Exercise brief:
Rewrite the stretch of records from the start through the line containing "marquee-tool-icon: ⬚ is", switching "Identify" to "Find" and leaving everything else unchanged. Give only those lines, without the pictures.

Records for this task:
__________
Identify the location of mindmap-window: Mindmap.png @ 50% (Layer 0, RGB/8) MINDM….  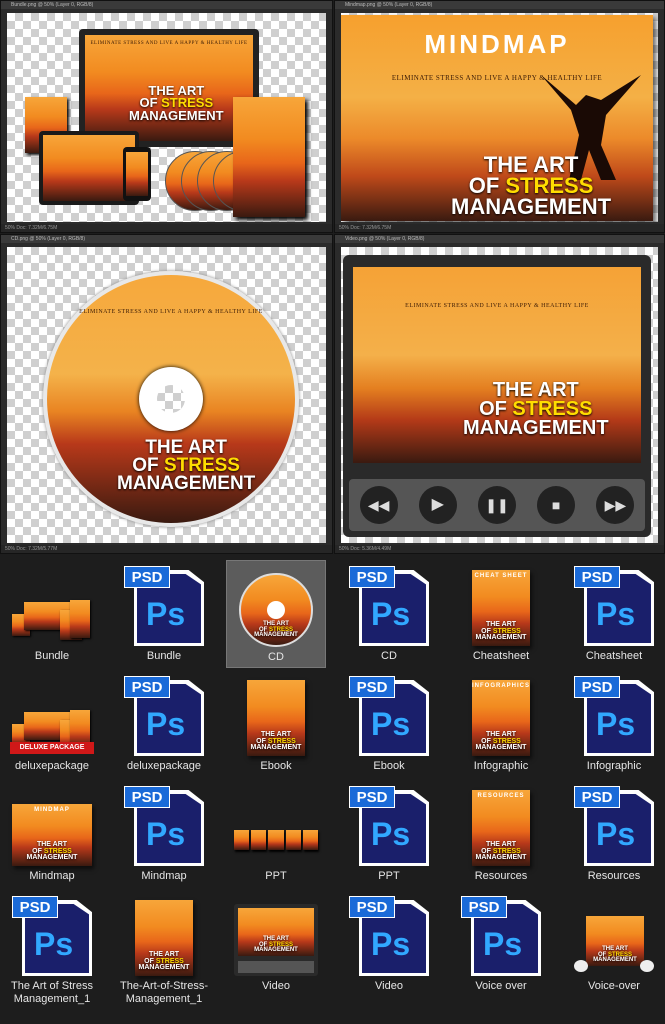
(500, 116).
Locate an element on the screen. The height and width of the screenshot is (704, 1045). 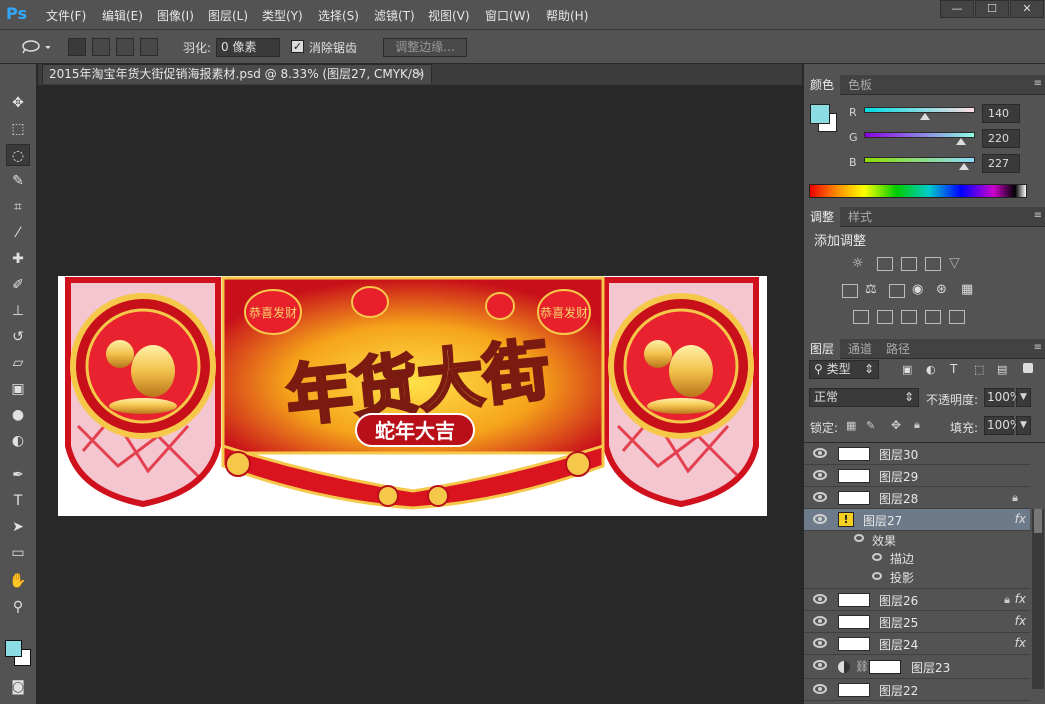
marquee-tool-icon: ⬚ is located at coordinates (18, 129).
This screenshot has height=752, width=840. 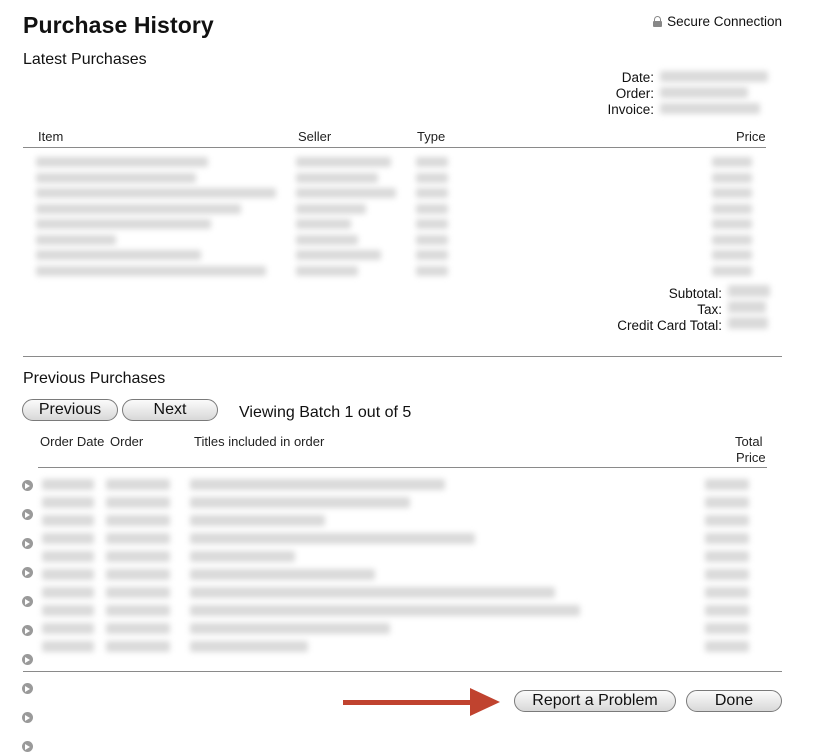 I want to click on invoice-label: Invoice:, so click(x=630, y=110).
__________
Answer space:
Find the location of mindmap-window: Mindmap.png @ 50% (Layer 0, RGB/8) MINDM….  
(500, 116).
Locate an element on the screen. The height and width of the screenshot is (704, 1045). 
marquee-tool-icon: ⬚ is located at coordinates (18, 129).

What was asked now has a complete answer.